Prodromal means you’re developing it.
**Your doctor is right. It is a crapshoot either way-but thats the way the world is. If you are worried, it might help you to go ahead and write out something "just in case" anything ever happened--like a will. that way, you won
t feel so paralyzed and unable to do anything. Taking some kind of action always helps.
i am sorry about your mother. I was also put on antidepressants when my son was diagnosed. Glad you have some support. **
I’m a 21 year old female. But my mother is already 43, and she just got the diagnosis. I suspect that she has always had it lying under the surface but when the paranoid psychosis kicked in that’s when it couldn’t be hidden anymore. I actually am a psychology major myself, so I’m pretty familiar with these terms. I’ll check that out though!
you’re right, I think i’m just overanalyzing and should just go with whatever eases my anxiety about it. I have been debating on writing out a medical history for myself and my mothers medical history is already documented by me just in case I ever need to show the police. ( which happens quite often) Thank you, I’m very lucky to have as much support as I do. Too often, the family is shunned and the stigma behind the condition usually leads people who don’t understand to believe that it’s somehow the families " fault " that this is happening. Glad you got help, when your son was diagnosed. It was hard for me. I didn’t realize how depressed I was until I moved out of my parents house a couple of months ago. Our situation took a huge emotional toll on all of us.
21 female eh? You should be showing some oddities by now. Usually hits women close to 24 with funk leading up to it. In my experience, I had SERIOUS CRAP going on in my prodrome, then it went away for two years, then the schizophrenia hit me like a baseball bat. I was depressed and moody and agitated at 13, OCD 14-15, anorexic for six months at 16. Then from 16 1/2 to 18 1/2 I was ridiculously robust. I had crap like trauma as well from when I was a little kid.
If you have taken an abnormal psych class or psychopathology you should be able to tell if you are prodromal.
You probably aren’t.
I bet when you moved out, you had a chance to rest and think. probably just kind of fell out.
This disease is so hard for everyone concerned.
I know you are still processing all of this, but I hope through your rest you can come to a point of calm and rest. OO
Good Lord, why would anyone want to do that? Hahahahaha. Kidding aside, there’s a risk – especially at the undergrad level – of seeing monsters around every corner when one has some degree of capacity to see the monsters in others. I had to work through the contamination of my “new” mind by the anxieties in the “old” one.

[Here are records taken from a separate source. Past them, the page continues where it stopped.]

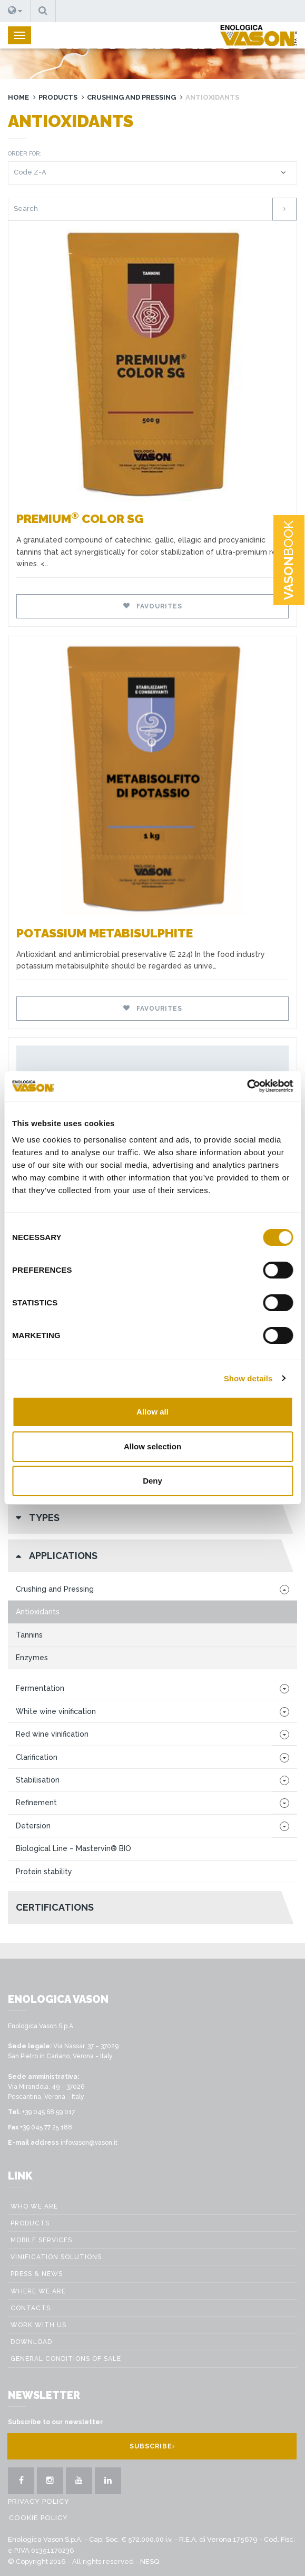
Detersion (33, 1826)
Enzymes (32, 1657)
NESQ (149, 2561)
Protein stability (44, 1871)
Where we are (38, 2291)
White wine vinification (56, 1711)
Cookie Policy (38, 2518)
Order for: (25, 153)
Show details (248, 1378)
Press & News (37, 2274)
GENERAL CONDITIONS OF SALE (66, 2358)
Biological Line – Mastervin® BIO (73, 1848)
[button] (15, 11)
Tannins (29, 1635)
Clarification (36, 1757)
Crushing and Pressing (131, 97)
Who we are (34, 2206)
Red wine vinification (52, 1734)
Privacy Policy (39, 2501)
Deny (152, 1480)
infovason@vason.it (89, 2142)
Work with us (38, 2325)
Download (31, 2342)
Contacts (31, 2308)
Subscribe (152, 2446)
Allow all (152, 1411)
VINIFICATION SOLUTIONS (56, 2257)
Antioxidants (38, 1611)
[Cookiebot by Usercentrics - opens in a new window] (247, 1086)
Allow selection (152, 1446)
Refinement (36, 1802)
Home (18, 97)
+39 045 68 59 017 (48, 2112)
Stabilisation (38, 1780)
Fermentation (40, 1688)
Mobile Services (41, 2240)
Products (57, 97)
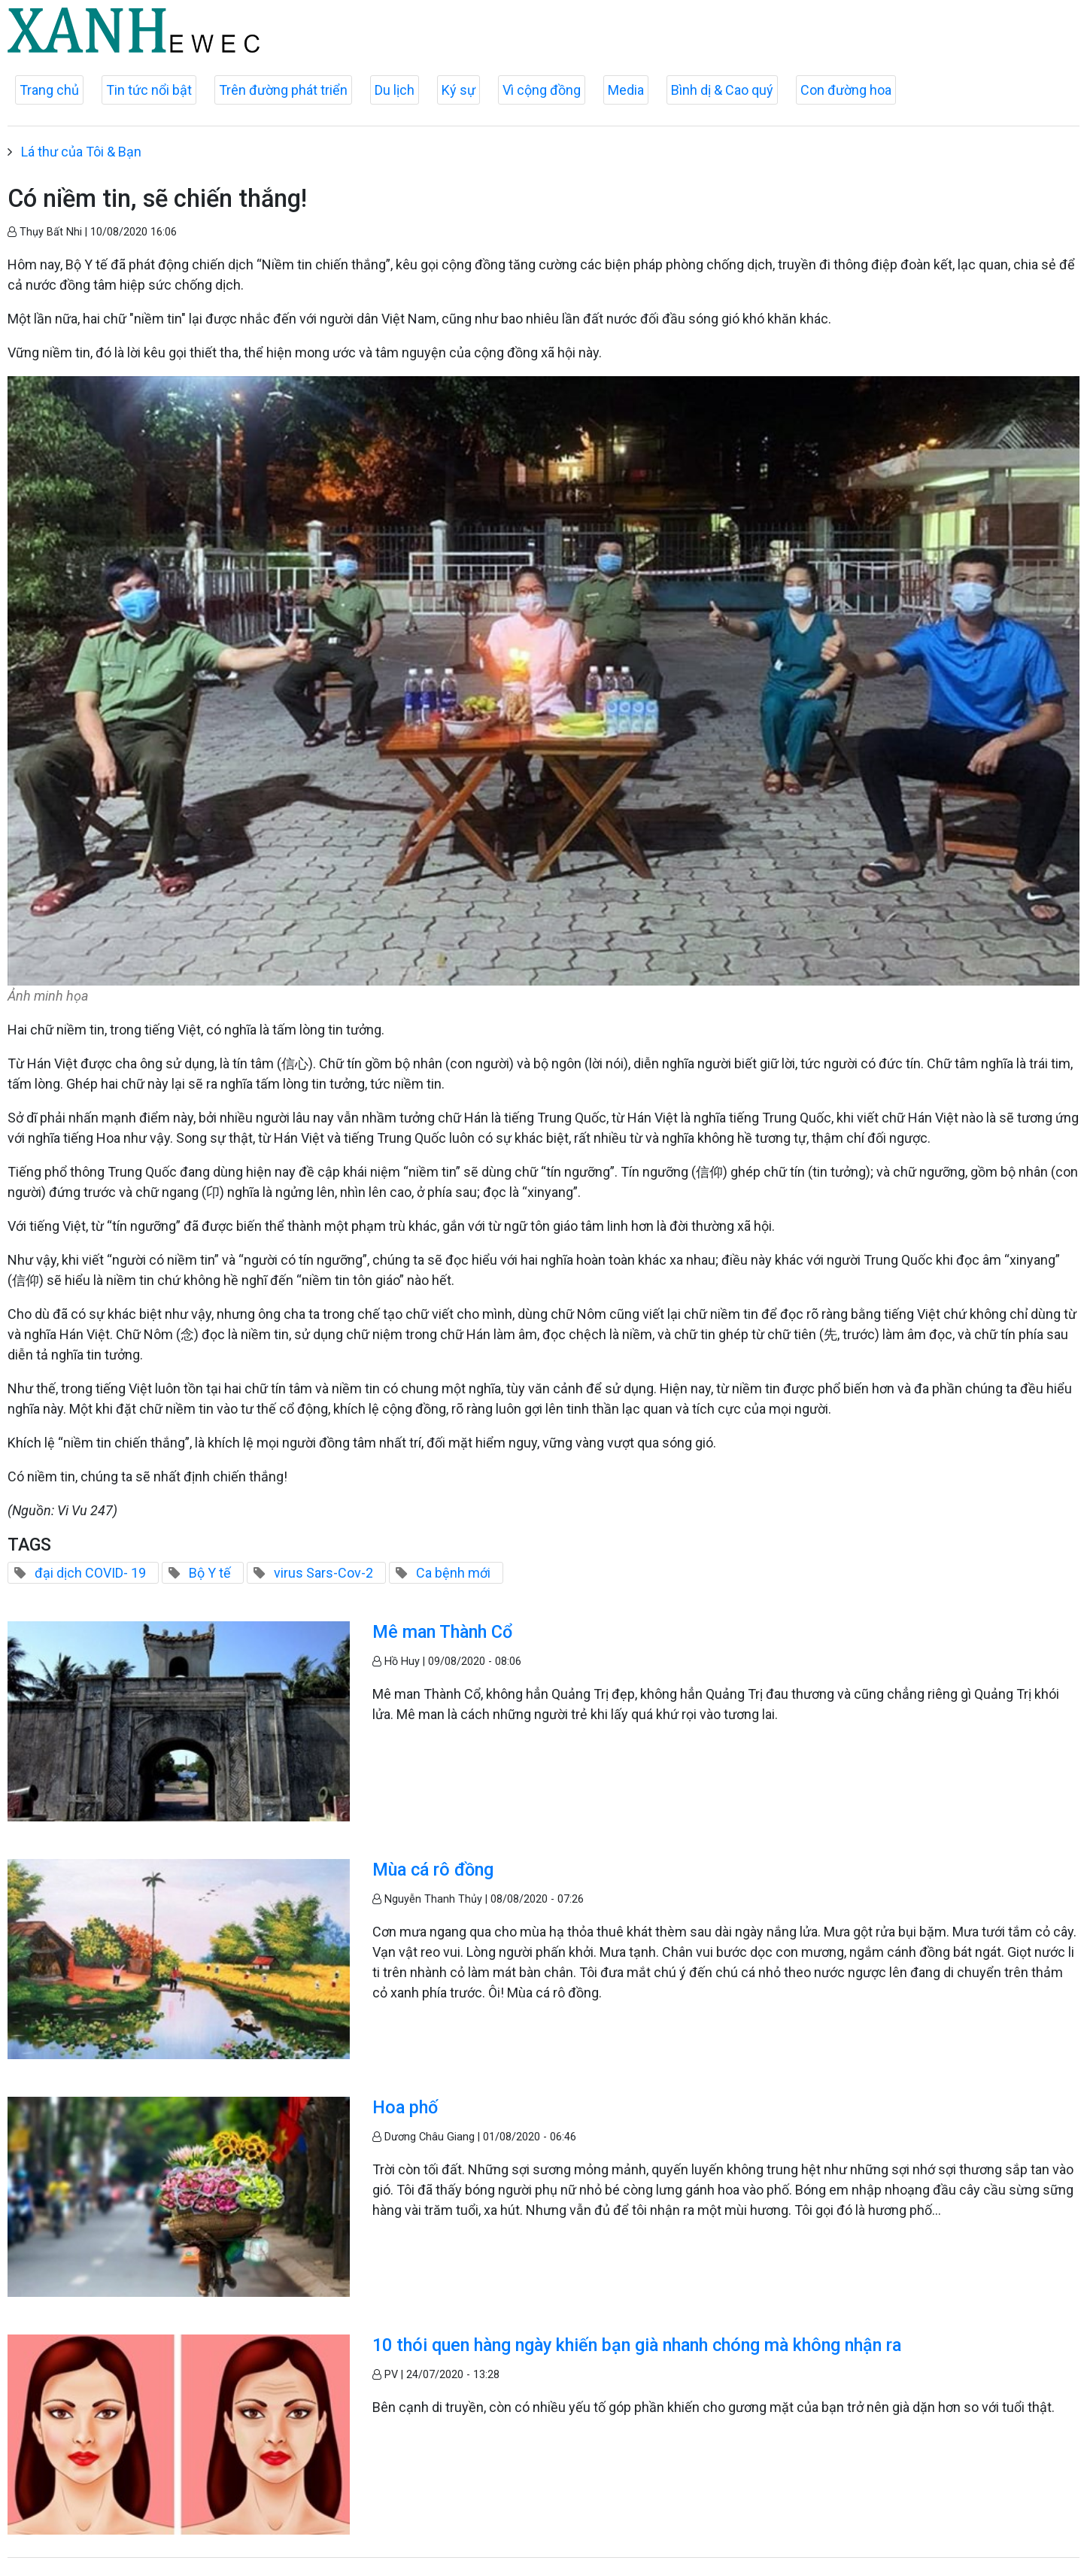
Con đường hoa (845, 90)
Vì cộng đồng (542, 90)
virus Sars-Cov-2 (323, 1573)
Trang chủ (49, 90)
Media (626, 90)
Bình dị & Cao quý (722, 90)
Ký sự (458, 90)
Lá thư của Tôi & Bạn (81, 151)
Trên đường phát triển (283, 90)
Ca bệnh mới (453, 1573)
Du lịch (394, 90)
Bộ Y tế (210, 1573)
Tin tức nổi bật (149, 90)
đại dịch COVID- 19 (90, 1573)
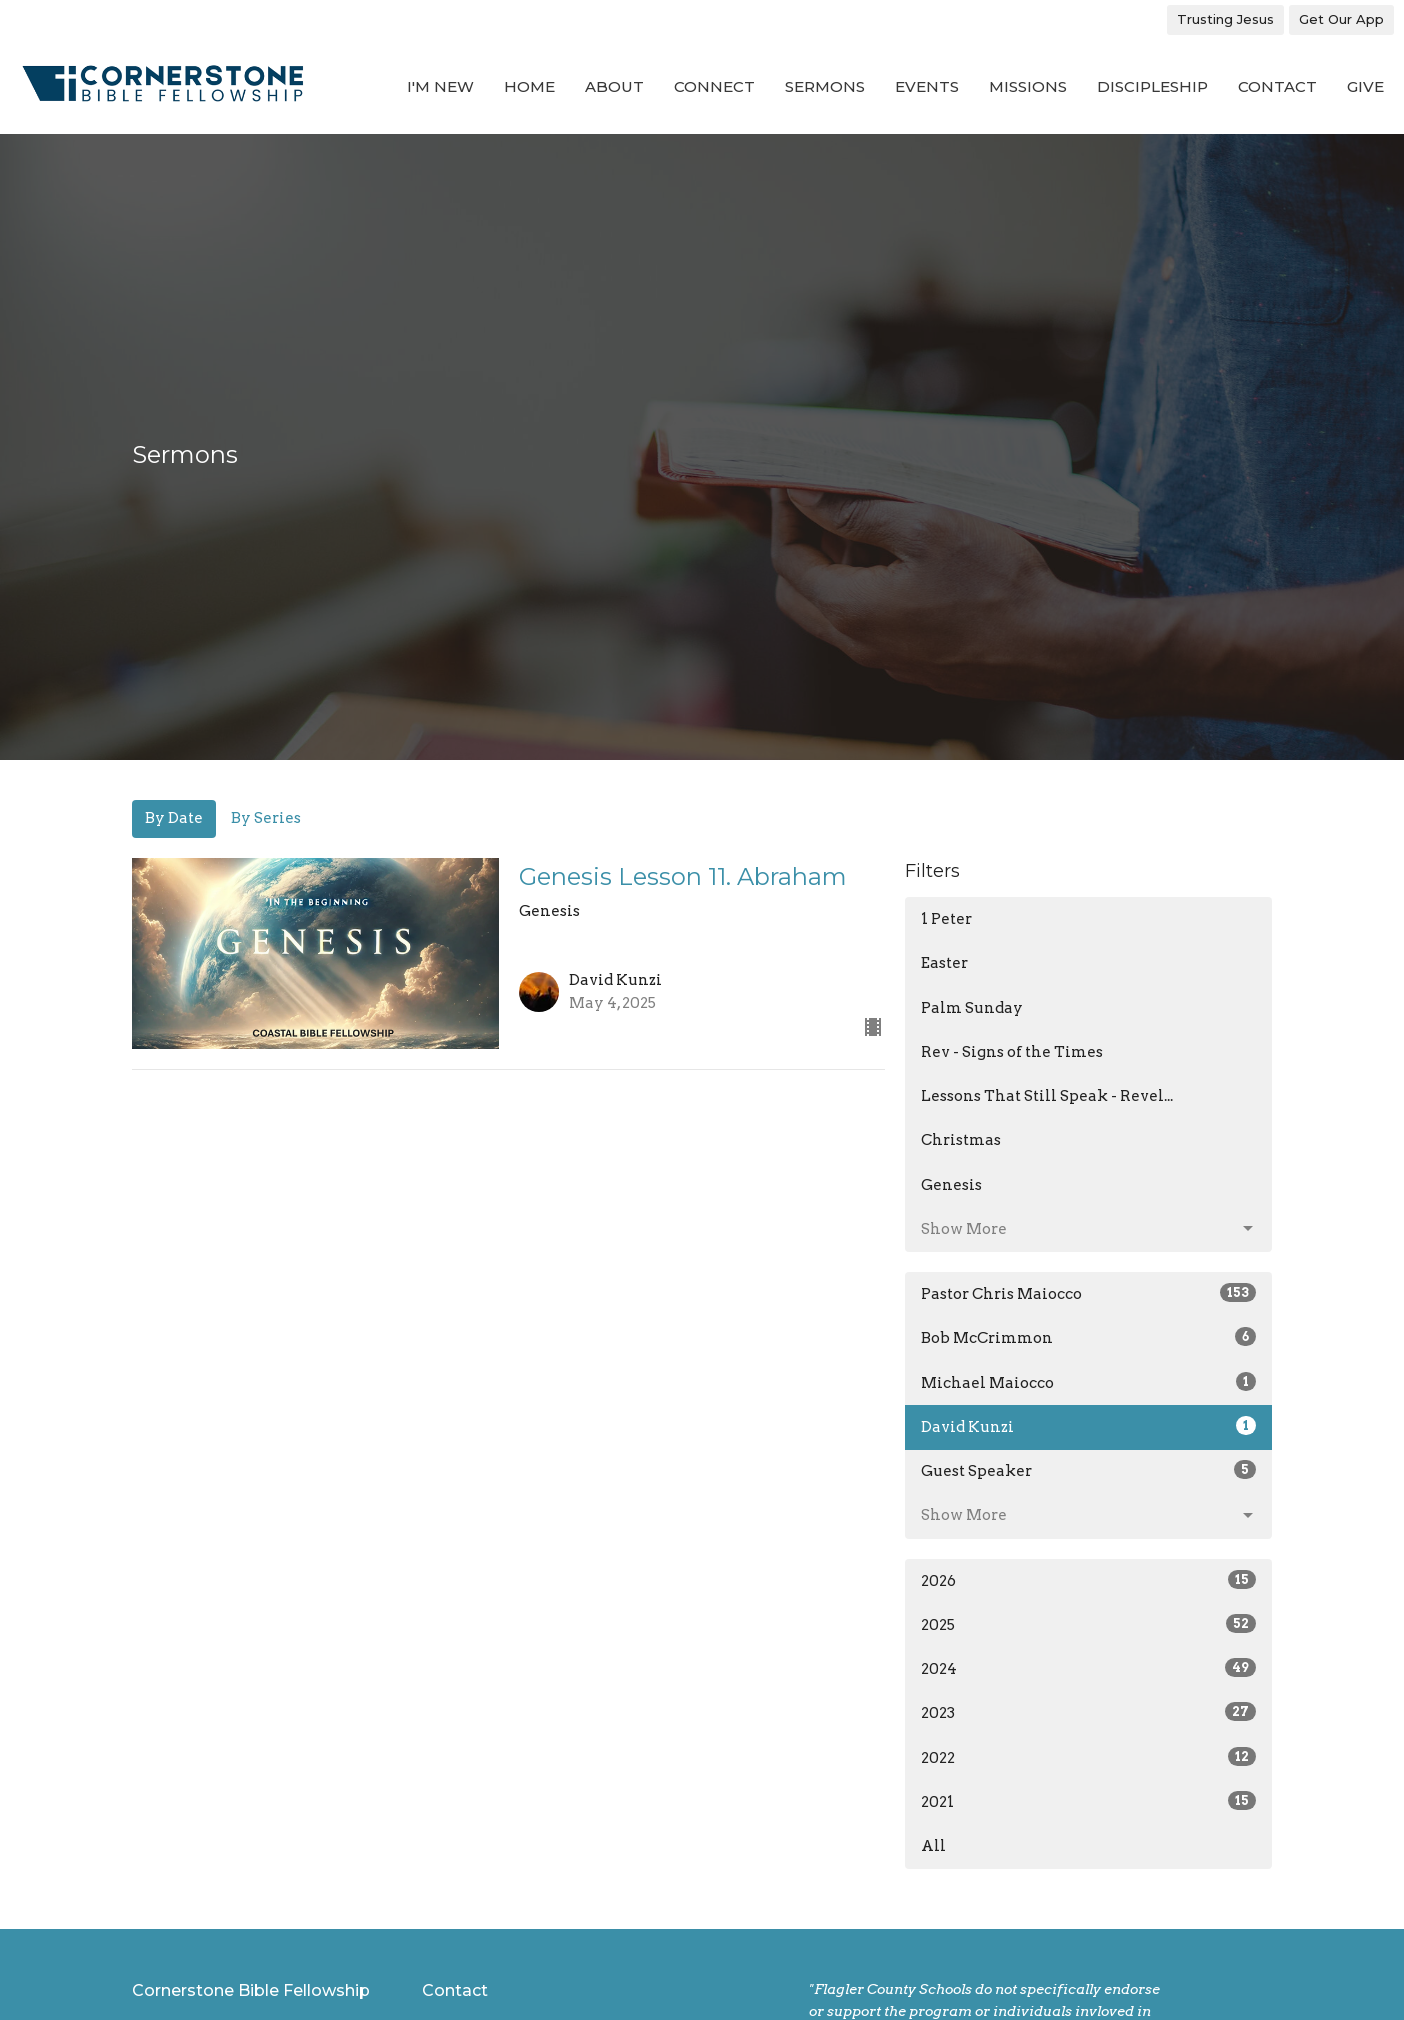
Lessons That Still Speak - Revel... (1047, 1096)
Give (1365, 86)
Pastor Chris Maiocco (1088, 1293)
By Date (174, 818)
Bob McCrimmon (1088, 1337)
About (614, 86)
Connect (714, 86)
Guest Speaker (1088, 1470)
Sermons (825, 86)
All (933, 1846)
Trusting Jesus (1225, 19)
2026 (1088, 1580)
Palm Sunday (972, 1008)
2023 (1088, 1712)
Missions (1028, 86)
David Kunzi (1088, 1426)
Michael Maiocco (1088, 1382)
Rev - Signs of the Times (1012, 1052)
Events (927, 86)
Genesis (951, 1185)
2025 (1088, 1624)
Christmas (961, 1140)
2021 (1088, 1801)
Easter (944, 963)
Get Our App (1341, 19)
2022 (1088, 1757)
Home (529, 86)
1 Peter (946, 919)
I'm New (440, 86)
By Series (266, 818)
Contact (1277, 86)
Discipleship (1152, 86)
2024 (1088, 1668)
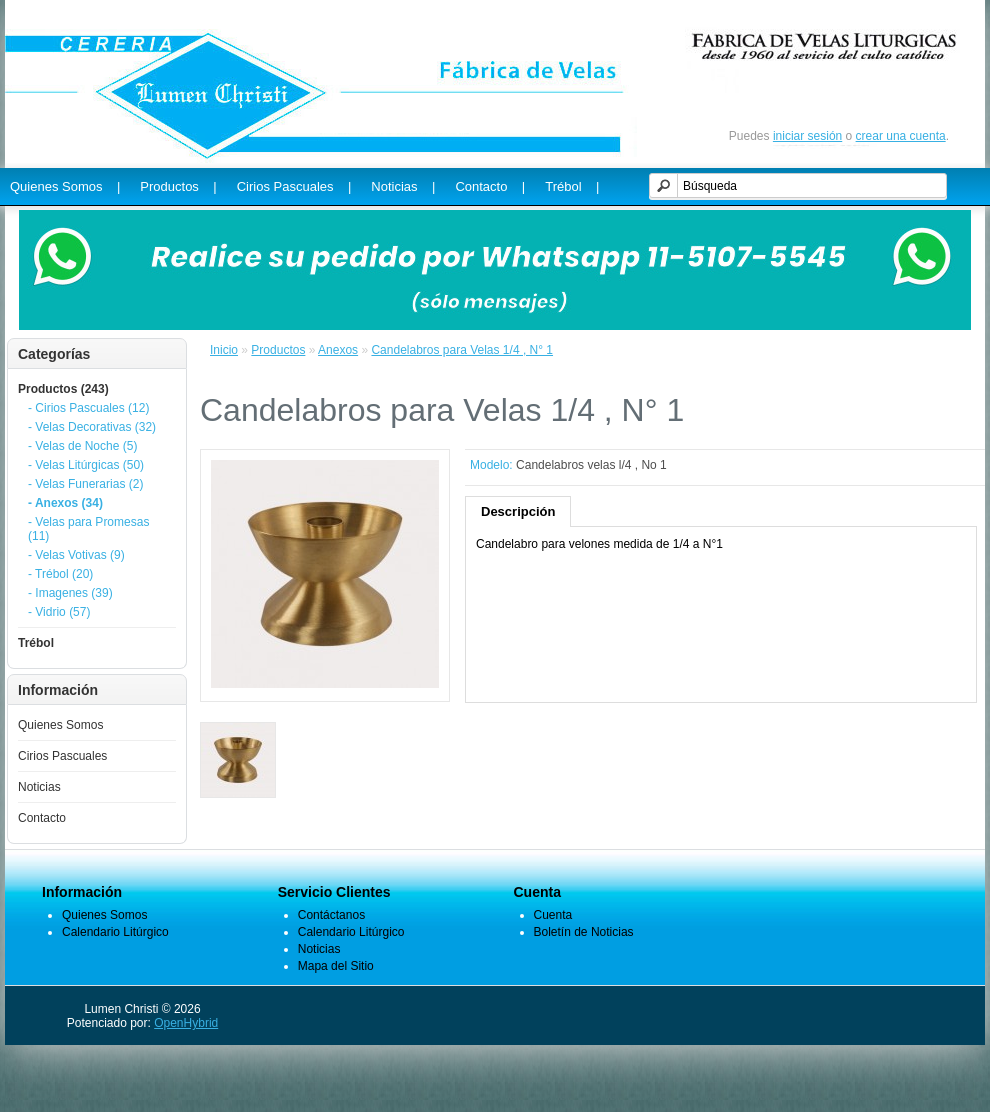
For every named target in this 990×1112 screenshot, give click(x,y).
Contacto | (490, 186)
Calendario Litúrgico (115, 932)
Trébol (36, 643)
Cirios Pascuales (62, 756)
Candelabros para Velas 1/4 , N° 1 (462, 350)
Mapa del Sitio (336, 966)
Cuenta (553, 915)
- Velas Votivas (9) (76, 555)
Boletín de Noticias (584, 932)
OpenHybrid (186, 1023)
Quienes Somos (60, 725)
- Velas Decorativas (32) (92, 427)
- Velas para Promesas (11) (88, 529)
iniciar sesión (807, 136)
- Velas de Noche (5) (82, 446)
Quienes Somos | (65, 186)
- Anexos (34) (65, 503)
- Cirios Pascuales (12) (88, 408)
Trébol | (572, 186)
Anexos (338, 350)
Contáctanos (331, 915)
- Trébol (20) (60, 574)
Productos (278, 350)
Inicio (224, 350)
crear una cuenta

The fact that you’re 21 and symptom-free is statistically positive, as you probably know. I will suggest trying to keep a damper on the autonomic stress and micro-inflammatory upshots in the limbic system I’ve seen in many who go on to masters and doctoral grinds. (In fact, I recommend going to a more non-research-oriented school – e.g. USC vs UCLA – to avoid becoming some research prof’s slave. Or at least knowing what the manipulations are all about at places like UCLA, UCSD and Stanford.)
Florid sz is heavily (statistically) influenced by stress during childhood & adolescence. Keep the stress to minimum, and one stands a better (statistical) chance of avoid the grim reaper. I know of numerous siblings who didn’t catch the crud because they were more “Type B” than “Type A” personalities, and/or just played better dodge ball in the family drama.